The problem my current version has is, if the buffer is designated as the same location used to store the PASM image, the "AddPort" method ends up overwriting the PASM code before it gets launched. Since I want the option of using the same buffer for both the PASM and tx and rx buffers I'm modifying the code a bit to launch the PASM code and then wait until all the initialization variables are loaded before starting execution of the PASM section. Unfortunately these changes increase (though not much) the size of the program.

Since my hexapod code uses the first section of the PASM buffer as stack space, the problem with the "AddPort" method wasn't noticed when I ran my hexapod code.

Edit: As you suggested, the PASM code would need to be read from upper EEPROM again in order to restart the serial driver. I don't plan to restart the serial driver so I've removed the "Stop" method to save RAM.

Duane Degn · 2015-02-26 16:23

I updated the code attached to post #1 to a new version which can use the same memory location for the PASM image and the rx and tx buffers. The new version of the child object is 152 longs.

The program uses the rx and tx buffers to hold values which will be loaded into PASM variables (the cog will read these values which previously had been poked into place). Since the rx and tx buffers may be set to the same location as the PASM image, the PASM image needs to loaded to the cog prior to writing to the rx and tx buffers. In order to get the PASM code safely in the cog before it gets overwritten, I now launch the cog from the "Init" method instead of the "Start" method.

PUB Init(pasmAddress, bufferAddress)
'' Always call init before adding ports
'' The buffer at location "bufferAddress" should be
'' long aligned. 96 bytes of the buffer will temporarily
'' be used to pass values to PASM. The parent object needs
'' to make sure there are 96 bytes available at the location
'' of "bufferAddress". This will unlikely be a problem since
'' the combined buffers of the serial driver will likely
'' exceed 96 bytes.

  bufferPtr := bufferAddress

  result := cognew(pasmAddress, @startFlag) + 1
  waitcnt(80_000 + cnt) ' give time for PASM to load completely
  longfill(bufferPtr, 0, LONGS_TO_CLEAR) ' unused port's values will be set to zero

The longfill command keeps unwanted values out of the variables reserved for unused ports. The longfill command is required if all four ports aren't being used.

The "Start" method still sets up the pointers to the various buffers. These pointers are used by both the Spin code and PASM code but now the values are loaded to the PASM variables from within the cog. The PASM code has waiting in a tight loop while all these values are set. Once all the variables have been set to their proper values the PASM code is allowed to start reading them in.

The variable "startFlag" is used to indicate when the cog running the PASM code can start reading in all these values and commence executing the serial driver.

Here's the last line of the "Start" method.

startFlag := 1

The variable "startFlag" is a word but it is long aligned. When "@startFlag" is passed to par, par is correctly set. Generally it's best to pass the address of a long when launching a cog.

The PASM code which has been waiting for the "startFlag" to be set is this:

mov     t1, par
waitToStart             rdword  rxsize_cog, t1 wz ' read startFlag
              if_z      jmp     #waitToStart

I like the nice short two line loop. I forget which object I learned this trick from but I think it's a useful one.

[Entries for locating text and elements]
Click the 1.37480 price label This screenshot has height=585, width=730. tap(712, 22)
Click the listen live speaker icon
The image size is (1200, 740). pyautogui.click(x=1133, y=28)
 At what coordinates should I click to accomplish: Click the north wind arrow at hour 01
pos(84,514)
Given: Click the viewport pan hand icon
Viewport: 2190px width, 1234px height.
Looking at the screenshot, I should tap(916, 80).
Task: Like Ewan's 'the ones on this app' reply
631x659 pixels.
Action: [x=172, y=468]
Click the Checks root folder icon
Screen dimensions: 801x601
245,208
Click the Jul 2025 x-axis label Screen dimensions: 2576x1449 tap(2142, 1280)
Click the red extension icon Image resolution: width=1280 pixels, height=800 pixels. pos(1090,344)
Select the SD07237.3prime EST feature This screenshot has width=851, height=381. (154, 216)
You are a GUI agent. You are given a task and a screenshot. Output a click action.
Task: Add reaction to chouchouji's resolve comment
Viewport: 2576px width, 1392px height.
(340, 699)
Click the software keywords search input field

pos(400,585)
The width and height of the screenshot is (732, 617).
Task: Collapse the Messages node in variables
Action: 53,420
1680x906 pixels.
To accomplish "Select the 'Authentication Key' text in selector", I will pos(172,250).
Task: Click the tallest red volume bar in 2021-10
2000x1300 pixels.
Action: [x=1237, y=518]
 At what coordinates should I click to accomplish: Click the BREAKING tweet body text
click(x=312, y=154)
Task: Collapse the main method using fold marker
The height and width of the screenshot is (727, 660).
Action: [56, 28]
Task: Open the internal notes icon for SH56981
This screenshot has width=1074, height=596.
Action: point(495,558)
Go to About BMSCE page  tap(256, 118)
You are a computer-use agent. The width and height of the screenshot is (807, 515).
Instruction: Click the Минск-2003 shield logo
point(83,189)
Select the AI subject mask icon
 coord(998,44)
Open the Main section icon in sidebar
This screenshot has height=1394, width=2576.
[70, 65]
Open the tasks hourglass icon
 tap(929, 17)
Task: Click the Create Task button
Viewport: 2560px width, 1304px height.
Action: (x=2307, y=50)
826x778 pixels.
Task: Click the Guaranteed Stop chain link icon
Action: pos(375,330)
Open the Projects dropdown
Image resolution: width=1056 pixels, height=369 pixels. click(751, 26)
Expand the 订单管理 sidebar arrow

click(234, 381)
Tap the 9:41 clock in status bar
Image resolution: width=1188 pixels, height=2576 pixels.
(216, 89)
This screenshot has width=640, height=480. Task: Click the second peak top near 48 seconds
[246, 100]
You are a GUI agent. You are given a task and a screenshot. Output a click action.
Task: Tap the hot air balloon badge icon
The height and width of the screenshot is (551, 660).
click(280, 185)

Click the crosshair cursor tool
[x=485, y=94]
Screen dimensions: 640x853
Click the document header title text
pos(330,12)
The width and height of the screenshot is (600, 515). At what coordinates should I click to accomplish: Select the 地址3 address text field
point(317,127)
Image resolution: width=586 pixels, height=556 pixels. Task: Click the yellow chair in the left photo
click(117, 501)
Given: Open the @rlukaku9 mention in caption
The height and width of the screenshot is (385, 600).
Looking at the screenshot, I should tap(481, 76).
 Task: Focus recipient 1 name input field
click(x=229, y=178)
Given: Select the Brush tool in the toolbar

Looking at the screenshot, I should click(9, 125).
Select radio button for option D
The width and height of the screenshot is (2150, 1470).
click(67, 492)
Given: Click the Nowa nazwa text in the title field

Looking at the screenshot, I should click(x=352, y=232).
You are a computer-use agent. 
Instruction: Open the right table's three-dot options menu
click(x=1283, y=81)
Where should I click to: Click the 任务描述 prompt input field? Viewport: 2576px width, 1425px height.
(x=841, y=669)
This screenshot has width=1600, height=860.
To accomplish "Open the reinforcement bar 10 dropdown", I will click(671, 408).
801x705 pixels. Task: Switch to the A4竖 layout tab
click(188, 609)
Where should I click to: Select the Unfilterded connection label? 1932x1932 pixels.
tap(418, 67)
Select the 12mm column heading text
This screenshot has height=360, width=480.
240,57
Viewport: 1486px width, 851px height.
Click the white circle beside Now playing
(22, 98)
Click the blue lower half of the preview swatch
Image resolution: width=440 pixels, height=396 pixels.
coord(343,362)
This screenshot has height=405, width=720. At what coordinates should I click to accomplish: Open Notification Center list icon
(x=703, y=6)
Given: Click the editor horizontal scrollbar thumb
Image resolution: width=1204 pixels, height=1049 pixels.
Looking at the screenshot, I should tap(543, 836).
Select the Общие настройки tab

**Given exercise 1:**
Answer these questions about the serial driver excerpt:
(a) How many longs is the new version of the child object?
(b) Which method now launches the cog?
(c) How many bytes of the buffer are temporarily used to pass values to PASM?
**Given exercise 2:**
Reproduce word for word the passage of the serial driver excerpt that begins at the words "I updated the" and stops after "PUB Init(pasmAddress, bufferAddress)".
**Given exercise 3:**
Summarize the serial driver excerpt in two sentences.

**Full output 1:**
(a) 152 longs
(b) The "Init" method
(c) 96 bytes

**Full output 2:**
I updated the code attached to post #1 to a new version which can use the same memory location for the PASM image and the rx and tx buffers. The new version of the child object is 152 longs.

The program uses the rx and tx buffers to hold values which will be loaded into PASM variables (the cog will read these values which previously had been poked into place). Since the rx and tx buffers may be set to the same location as the PASM image, the PASM image needs to loaded to the cog prior to writing to the rx and tx buffers. In order to get the PASM code safely in the cog before it gets overwritten, I now launch the cog from the "Init" method instead of the "Start" method.

PUB Init(pasmAddress, bufferAddress)

**Full output 3:**
The updated serial driver can use the same memory location for the PASM image and the rx and tx buffers, because the cog is now launched from the "Init" method so the PASM code is in the cog before the buffers are written. The PASM code waits in a tight loop until the "Start" method sets the variable "startFlag", and then it reads in the values and starts executing the serial driver.